Output stage and input pattern interface - Operational Principle and Architecture

CHAPTER 2.............................................................................................................................. 7

2.1 Operational Principle and Architecture

2.2.4 Output stage and input pattern interface

The output stage is shown as Fig. 2.20. The nodes x₁₁~x₉₉ are the node x_ij in Fig. 2.4.

M11~M99 perform as level shifter to drive parasitical capacitance of the switches and metal line. The unit gain buffer is a negative feedback OP and it is used to drive the output pad. The circuit of unit gain buffer is shown as Fig. 2.22. Two 4-bit decoders are used to control those switches Sw_c11~Sw_c99 and Sw_r1~Sw_r9. One decoder controls column switches Sw_c11~Sw_c19 (Swc21~Swc29, Swc31~Swc39, …etc.), and the other controls switches Swr1~Swr9. This structure is used to read out every pixel one by one.

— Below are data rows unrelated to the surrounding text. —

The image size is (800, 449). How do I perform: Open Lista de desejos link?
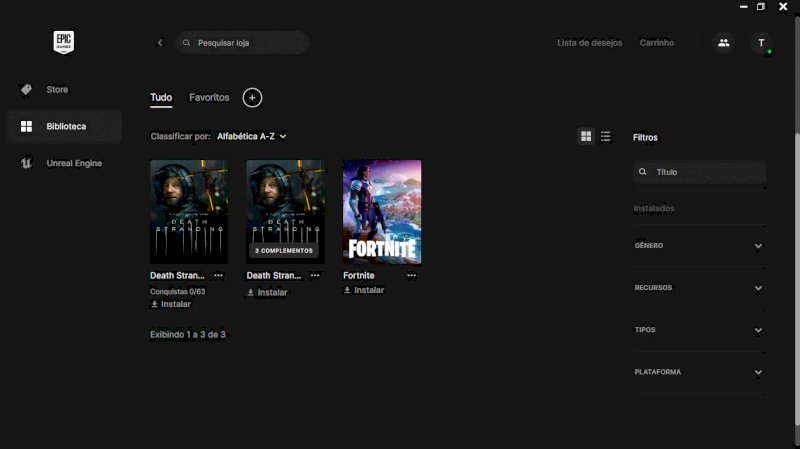[589, 43]
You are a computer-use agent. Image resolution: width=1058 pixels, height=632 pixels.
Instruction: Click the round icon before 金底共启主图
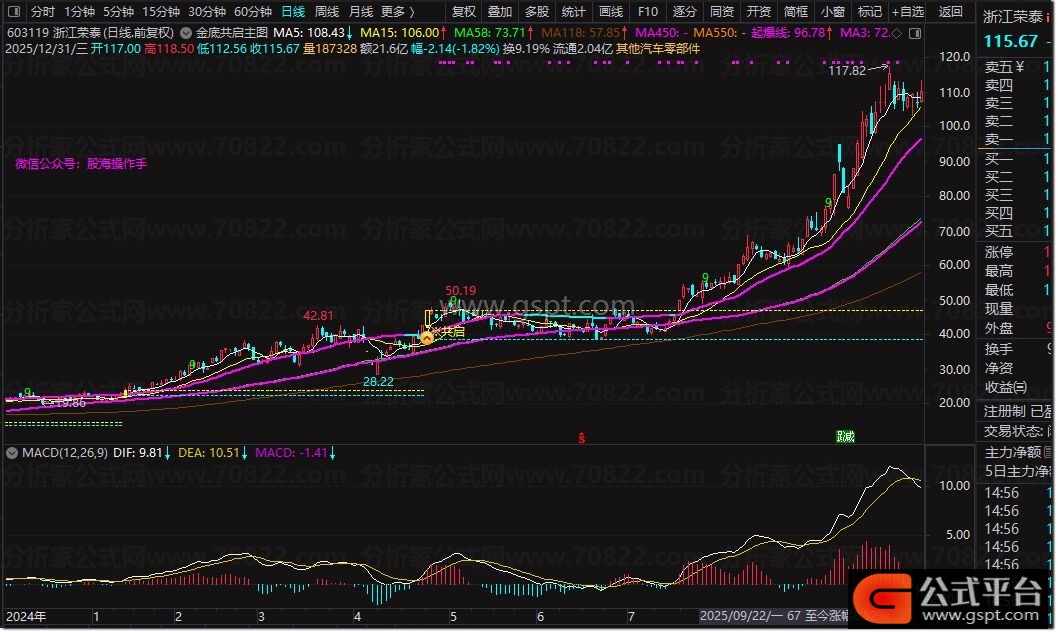click(x=186, y=33)
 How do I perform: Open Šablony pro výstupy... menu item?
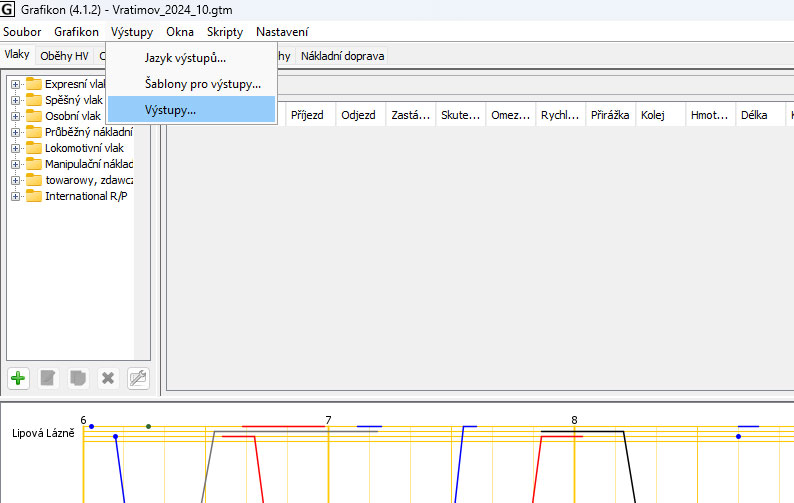coord(203,83)
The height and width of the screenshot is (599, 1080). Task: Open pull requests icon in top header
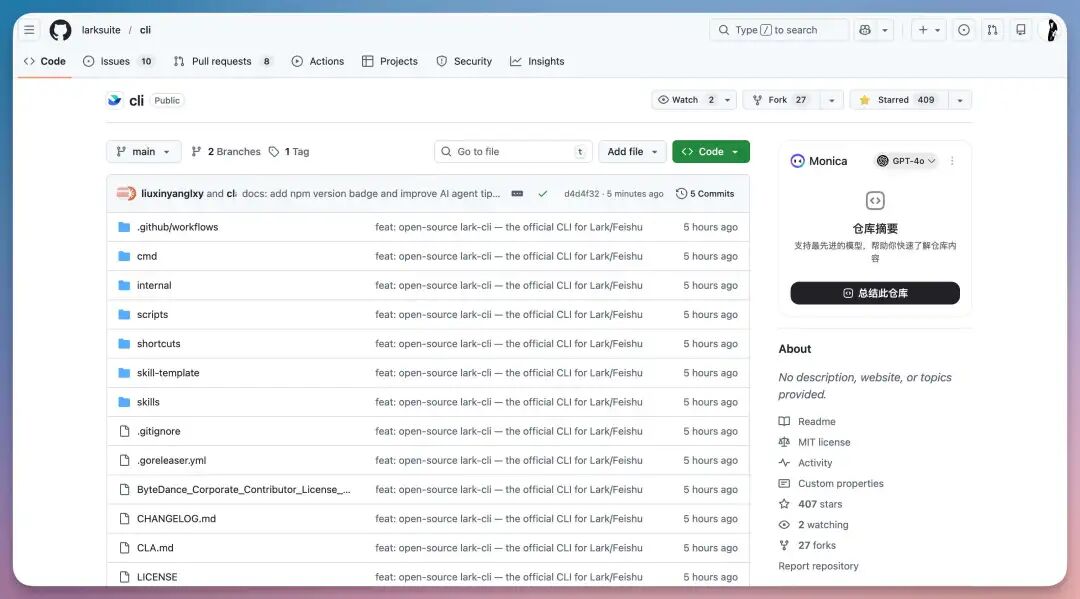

There are some current source can be shared in the output stage shown in Fig. 2.20. The modified output stage is shown as Fig. 2.21. In Fig. 2.21 every MOS in the same row uses one current source. This modified output stage saves much power consumption.

Fig. 2.20 The output stage

Fig. 2.21 The modified output stage

In order to input any arbitrary learning patterns, the shift registers input interface is used.

Fig. 2.23 shows the input interface. DFF_N is negative edge trigger D type flip-flop. In the beginning of learning period, clk1 and newp turn on and ptni inputs the learning pattern pixel by pixel. After the CLK of DFF_N oscillates nine times (because the cell array has 9 columns), pin turns on to input the learning pattern into each cell. When pin turns on, newp turns off to prevent the pattern changes as a glitch occurs on CLK of DFF_N. After the first pattern is learned, clk1 and newp turn on again and pin turns off. Then shift registers transfer the stored learning pattern and the learning of the second pattern starts.

Fig. 2.24 is one part of Fig. 2.23 and it shows how to mix the noise with learning pattern in recognition period. The capacitance C_gp is the gate capacitance of M1 in Fig. 2.7 and other parasitical capacitance. In learning period, the capacitance Cnoi is pre-charge to Vnoi and noi always turns off. When recognition period starts, the innocent pattern is already stored in shift

register and clk1 turns off to isolate D-flip-flop. Then noi turns on and charge sharing occurs between C_gp and C_noi. So the voltage on node Nd is a mid level voltage and the amplitude can be adjusted by changing the capacitance ratio of Cgp and Cnoi.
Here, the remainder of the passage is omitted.